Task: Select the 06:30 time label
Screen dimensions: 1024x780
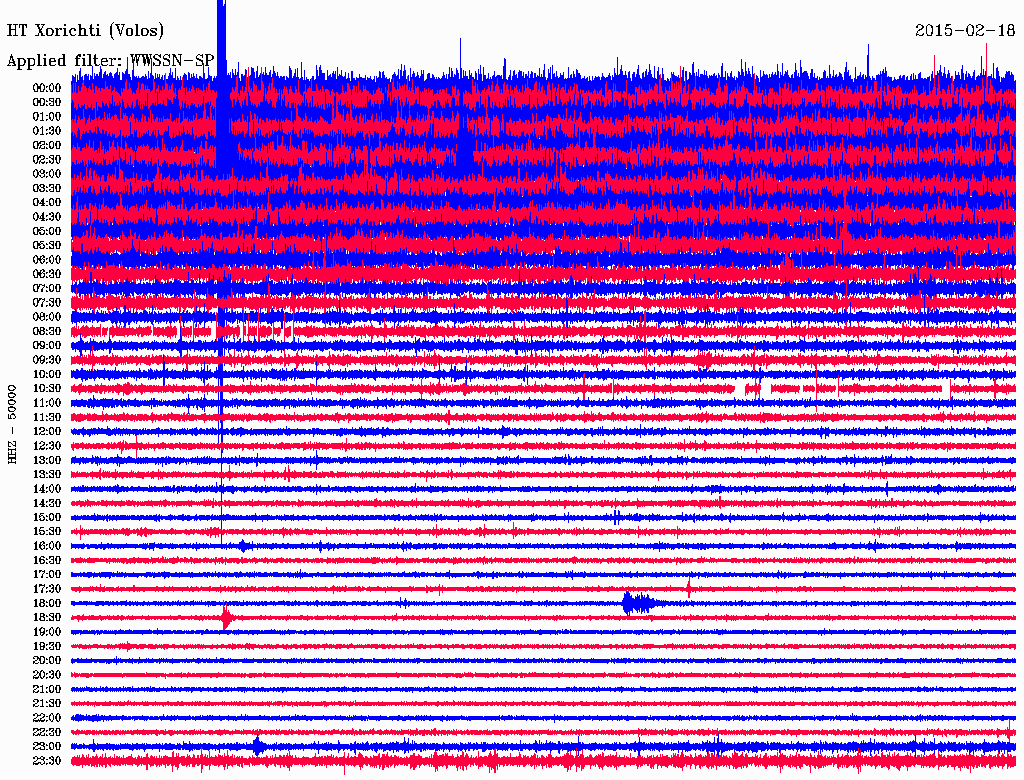Action: click(x=47, y=274)
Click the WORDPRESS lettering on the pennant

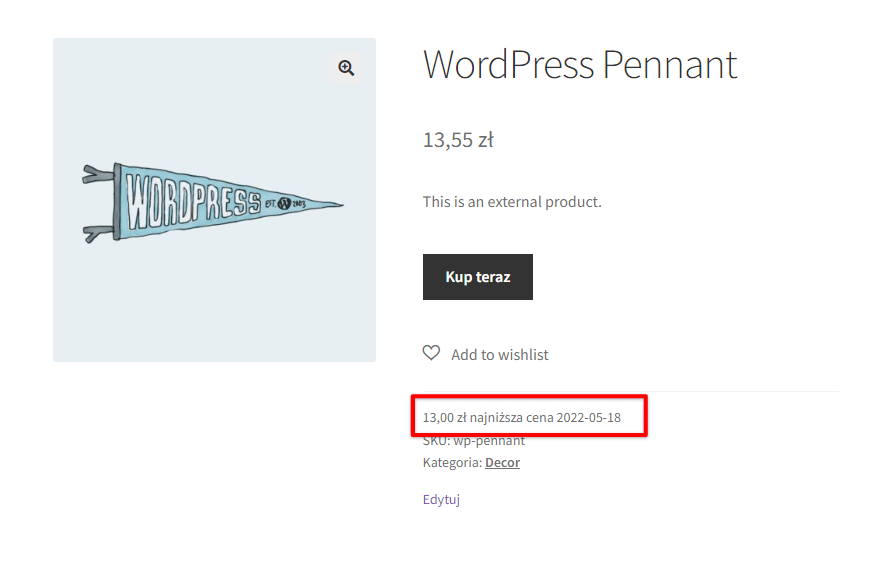coord(193,201)

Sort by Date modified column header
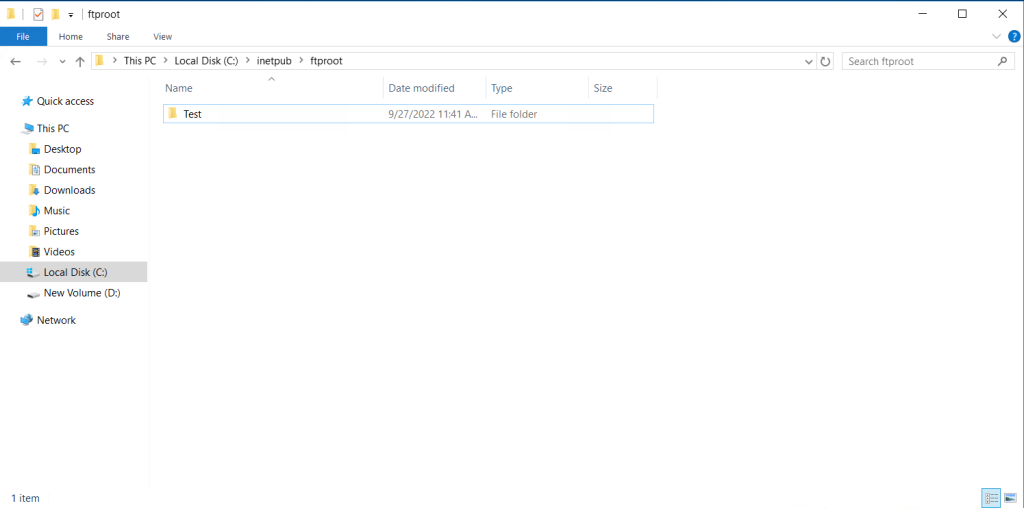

# Work to complete
Every line above should be repeated exactly; pictures stay out of the copy.

# Solution for this exercise
Task: Select the 06:30 time label
Screen dimensions: 1024x780
Action: click(x=47, y=274)
Click the WORDPRESS lettering on the pennant

coord(193,201)

Sort by Date modified column header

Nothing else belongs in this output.